● What to work on: Look through the material below. Return exactly the lines from the one with "Instruction: Click the Paste clipboard icon" through the one with "Task: Open the Пригласить друга tab", both included.

● The data:
Start of Block

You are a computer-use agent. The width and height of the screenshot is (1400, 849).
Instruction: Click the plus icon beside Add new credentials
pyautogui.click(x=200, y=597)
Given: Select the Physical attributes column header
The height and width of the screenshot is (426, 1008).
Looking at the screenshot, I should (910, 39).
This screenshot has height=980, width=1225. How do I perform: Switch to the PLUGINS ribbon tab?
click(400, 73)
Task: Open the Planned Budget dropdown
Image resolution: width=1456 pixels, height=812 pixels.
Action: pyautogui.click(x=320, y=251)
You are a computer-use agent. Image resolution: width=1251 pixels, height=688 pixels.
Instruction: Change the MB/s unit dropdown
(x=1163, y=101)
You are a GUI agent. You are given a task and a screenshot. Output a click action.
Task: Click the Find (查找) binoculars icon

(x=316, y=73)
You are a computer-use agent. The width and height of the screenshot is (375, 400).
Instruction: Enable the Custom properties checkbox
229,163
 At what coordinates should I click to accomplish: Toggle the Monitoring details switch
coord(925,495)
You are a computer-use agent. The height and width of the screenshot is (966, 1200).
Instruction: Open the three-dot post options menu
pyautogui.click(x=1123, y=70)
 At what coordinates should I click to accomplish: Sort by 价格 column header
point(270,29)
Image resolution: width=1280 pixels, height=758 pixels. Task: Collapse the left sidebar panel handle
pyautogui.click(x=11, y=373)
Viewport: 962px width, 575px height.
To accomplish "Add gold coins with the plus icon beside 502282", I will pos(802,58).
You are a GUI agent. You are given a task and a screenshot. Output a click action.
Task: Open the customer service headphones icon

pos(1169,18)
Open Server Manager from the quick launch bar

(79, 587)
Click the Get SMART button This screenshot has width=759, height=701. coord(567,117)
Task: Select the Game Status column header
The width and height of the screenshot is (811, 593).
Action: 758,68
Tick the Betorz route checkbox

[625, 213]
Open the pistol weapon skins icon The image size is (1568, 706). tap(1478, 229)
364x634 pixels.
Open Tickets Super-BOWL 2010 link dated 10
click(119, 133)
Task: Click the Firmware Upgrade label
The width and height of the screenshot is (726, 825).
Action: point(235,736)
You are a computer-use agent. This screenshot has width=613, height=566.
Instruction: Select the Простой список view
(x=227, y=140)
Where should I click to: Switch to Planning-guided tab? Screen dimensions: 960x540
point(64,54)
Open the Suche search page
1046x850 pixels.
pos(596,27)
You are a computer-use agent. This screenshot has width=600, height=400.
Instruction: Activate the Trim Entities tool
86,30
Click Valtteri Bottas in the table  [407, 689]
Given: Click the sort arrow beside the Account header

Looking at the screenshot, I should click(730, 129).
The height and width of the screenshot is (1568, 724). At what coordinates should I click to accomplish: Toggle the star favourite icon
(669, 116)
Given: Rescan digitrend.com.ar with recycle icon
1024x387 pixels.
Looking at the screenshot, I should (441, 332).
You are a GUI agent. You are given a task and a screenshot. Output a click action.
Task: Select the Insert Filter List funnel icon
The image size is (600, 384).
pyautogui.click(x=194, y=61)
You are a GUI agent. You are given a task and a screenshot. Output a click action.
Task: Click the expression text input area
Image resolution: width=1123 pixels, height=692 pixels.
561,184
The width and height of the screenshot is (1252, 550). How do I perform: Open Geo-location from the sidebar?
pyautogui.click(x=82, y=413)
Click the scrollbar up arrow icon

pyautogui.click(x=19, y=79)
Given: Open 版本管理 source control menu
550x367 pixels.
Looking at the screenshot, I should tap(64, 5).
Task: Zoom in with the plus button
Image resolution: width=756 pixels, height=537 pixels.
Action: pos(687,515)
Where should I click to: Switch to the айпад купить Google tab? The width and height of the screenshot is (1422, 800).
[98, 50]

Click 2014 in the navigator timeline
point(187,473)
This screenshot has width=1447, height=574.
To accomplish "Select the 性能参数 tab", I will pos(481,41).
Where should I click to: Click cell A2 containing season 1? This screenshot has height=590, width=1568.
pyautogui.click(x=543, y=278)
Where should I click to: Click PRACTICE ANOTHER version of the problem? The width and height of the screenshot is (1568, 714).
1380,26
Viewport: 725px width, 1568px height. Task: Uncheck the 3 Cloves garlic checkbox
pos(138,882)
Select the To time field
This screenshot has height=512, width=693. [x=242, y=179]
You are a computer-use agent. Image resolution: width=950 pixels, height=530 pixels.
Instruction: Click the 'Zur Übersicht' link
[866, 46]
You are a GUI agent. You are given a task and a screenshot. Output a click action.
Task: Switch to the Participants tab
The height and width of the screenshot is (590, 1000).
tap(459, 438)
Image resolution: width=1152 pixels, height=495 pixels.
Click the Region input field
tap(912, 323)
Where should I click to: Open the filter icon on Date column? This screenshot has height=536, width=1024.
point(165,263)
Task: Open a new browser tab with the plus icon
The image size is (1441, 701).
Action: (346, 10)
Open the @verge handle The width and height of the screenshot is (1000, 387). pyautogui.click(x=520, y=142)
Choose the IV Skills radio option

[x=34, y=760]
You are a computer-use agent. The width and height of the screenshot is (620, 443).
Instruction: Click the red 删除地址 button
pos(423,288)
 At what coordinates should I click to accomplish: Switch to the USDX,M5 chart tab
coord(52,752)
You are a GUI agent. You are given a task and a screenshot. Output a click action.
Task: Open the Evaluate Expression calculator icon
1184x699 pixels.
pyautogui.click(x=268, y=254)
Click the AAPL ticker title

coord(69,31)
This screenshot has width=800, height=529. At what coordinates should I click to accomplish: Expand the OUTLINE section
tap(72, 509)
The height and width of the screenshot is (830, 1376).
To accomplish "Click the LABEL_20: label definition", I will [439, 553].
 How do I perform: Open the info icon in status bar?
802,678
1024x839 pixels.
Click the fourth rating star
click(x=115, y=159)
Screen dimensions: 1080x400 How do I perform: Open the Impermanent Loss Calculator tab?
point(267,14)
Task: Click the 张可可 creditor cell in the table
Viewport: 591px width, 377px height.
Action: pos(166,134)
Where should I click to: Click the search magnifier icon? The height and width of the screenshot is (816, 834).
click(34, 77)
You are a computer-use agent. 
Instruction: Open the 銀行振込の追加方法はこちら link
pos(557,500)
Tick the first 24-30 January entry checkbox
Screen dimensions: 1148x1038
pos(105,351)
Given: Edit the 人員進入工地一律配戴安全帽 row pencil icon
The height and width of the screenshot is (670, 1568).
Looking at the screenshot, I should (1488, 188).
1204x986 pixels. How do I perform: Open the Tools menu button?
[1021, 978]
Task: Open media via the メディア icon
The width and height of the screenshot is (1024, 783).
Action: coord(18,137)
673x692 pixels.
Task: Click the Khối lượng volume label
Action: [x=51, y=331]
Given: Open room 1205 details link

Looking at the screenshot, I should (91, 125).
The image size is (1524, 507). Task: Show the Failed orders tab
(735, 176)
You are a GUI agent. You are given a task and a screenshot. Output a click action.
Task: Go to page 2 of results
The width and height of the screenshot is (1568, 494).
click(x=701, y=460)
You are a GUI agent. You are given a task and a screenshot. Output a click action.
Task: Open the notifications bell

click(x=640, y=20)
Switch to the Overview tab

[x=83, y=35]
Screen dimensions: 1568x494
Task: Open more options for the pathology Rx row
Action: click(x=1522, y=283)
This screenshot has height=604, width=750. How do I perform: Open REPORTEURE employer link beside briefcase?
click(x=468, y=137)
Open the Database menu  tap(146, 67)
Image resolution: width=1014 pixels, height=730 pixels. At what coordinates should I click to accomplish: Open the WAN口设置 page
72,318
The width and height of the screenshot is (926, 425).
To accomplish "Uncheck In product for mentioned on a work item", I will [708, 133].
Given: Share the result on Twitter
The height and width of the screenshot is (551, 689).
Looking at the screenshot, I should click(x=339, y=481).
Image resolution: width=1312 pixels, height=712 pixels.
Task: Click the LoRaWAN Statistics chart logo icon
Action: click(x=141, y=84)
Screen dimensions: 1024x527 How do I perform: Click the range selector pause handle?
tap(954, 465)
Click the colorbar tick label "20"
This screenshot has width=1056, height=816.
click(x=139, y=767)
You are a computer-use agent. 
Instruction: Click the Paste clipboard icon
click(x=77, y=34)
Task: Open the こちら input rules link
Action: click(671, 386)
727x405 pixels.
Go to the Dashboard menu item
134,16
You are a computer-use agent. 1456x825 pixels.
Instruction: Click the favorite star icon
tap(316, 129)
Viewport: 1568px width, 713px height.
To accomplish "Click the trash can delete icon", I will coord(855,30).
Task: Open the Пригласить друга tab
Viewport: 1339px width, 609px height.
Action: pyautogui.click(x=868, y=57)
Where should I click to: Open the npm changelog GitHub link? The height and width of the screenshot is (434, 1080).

End of Block

● Result for this task:
Instruction: Click the Paste clipboard icon
click(x=77, y=34)
Task: Open the こちら input rules link
Action: click(671, 386)
727x405 pixels.
Go to the Dashboard menu item
134,16
You are a computer-use agent. 1456x825 pixels.
Instruction: Click the favorite star icon
tap(316, 129)
Viewport: 1568px width, 713px height.
To accomplish "Click the trash can delete icon", I will coord(855,30).
Task: Open the Пригласить друга tab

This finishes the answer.